What you have to do – Report each line of the listing that carries the word "agent".

Material for the task –
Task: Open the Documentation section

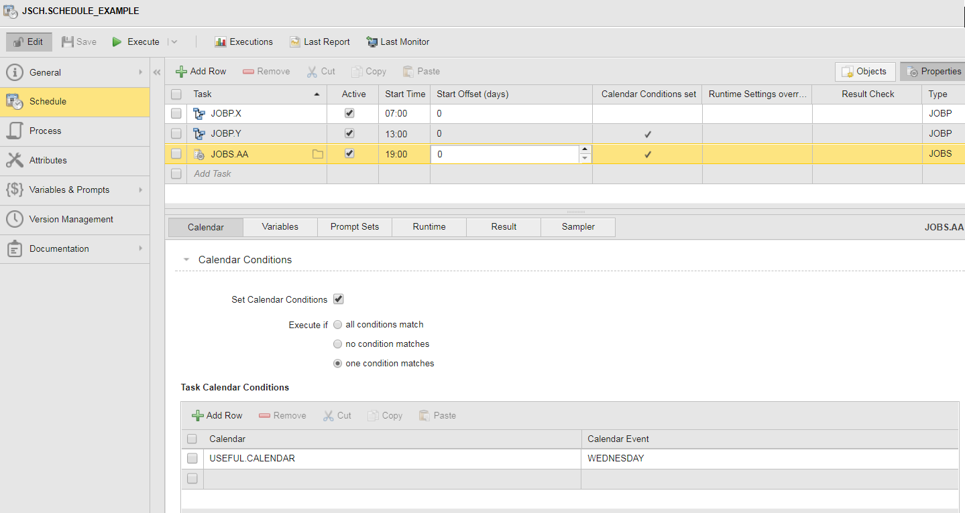Action: click(59, 248)
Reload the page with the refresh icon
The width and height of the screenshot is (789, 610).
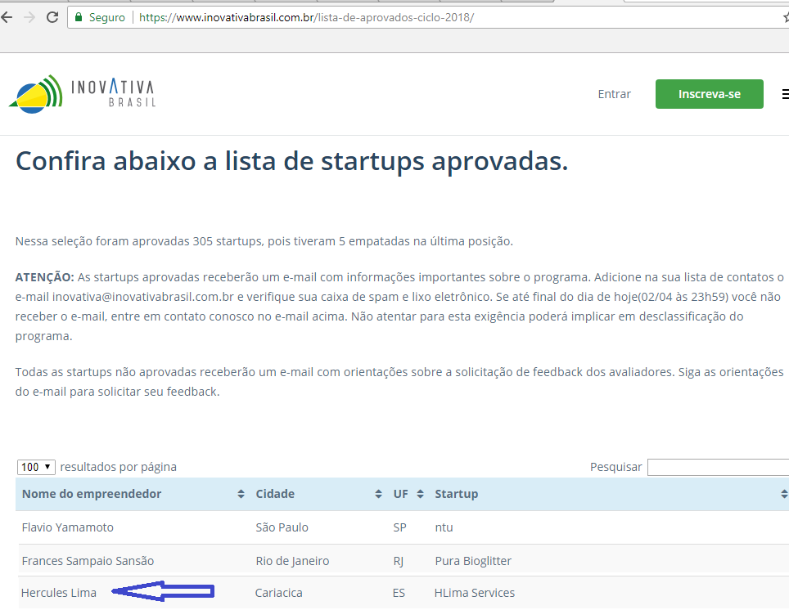52,17
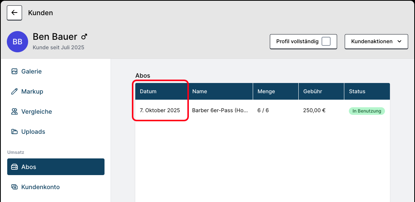
Task: Click the BB avatar circle
Action: click(17, 42)
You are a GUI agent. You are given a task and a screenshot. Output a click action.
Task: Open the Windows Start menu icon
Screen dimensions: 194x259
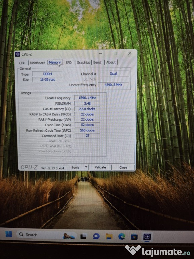[9, 234]
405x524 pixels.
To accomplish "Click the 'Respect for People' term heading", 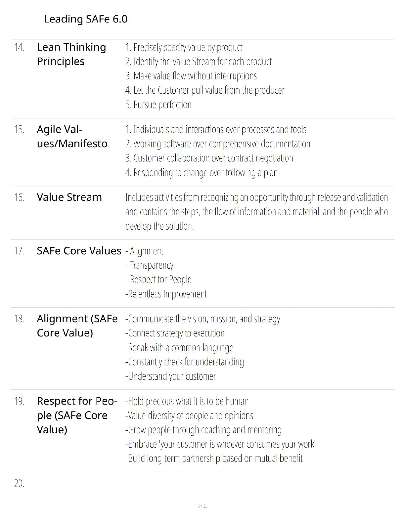I will click(77, 415).
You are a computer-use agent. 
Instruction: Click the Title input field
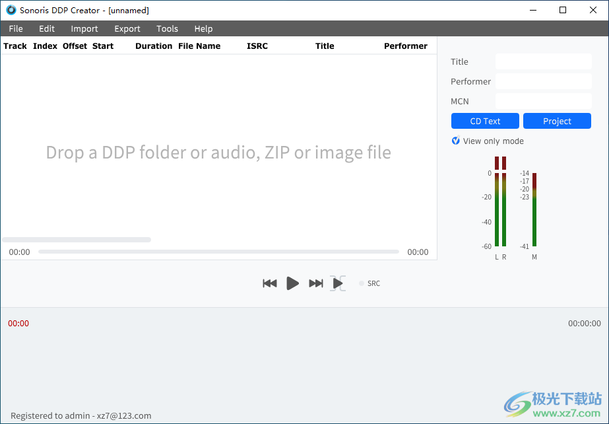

Result –
You are a GUI agent. You are given a task and a screenshot. Output a click action.
You are a computer-use agent. 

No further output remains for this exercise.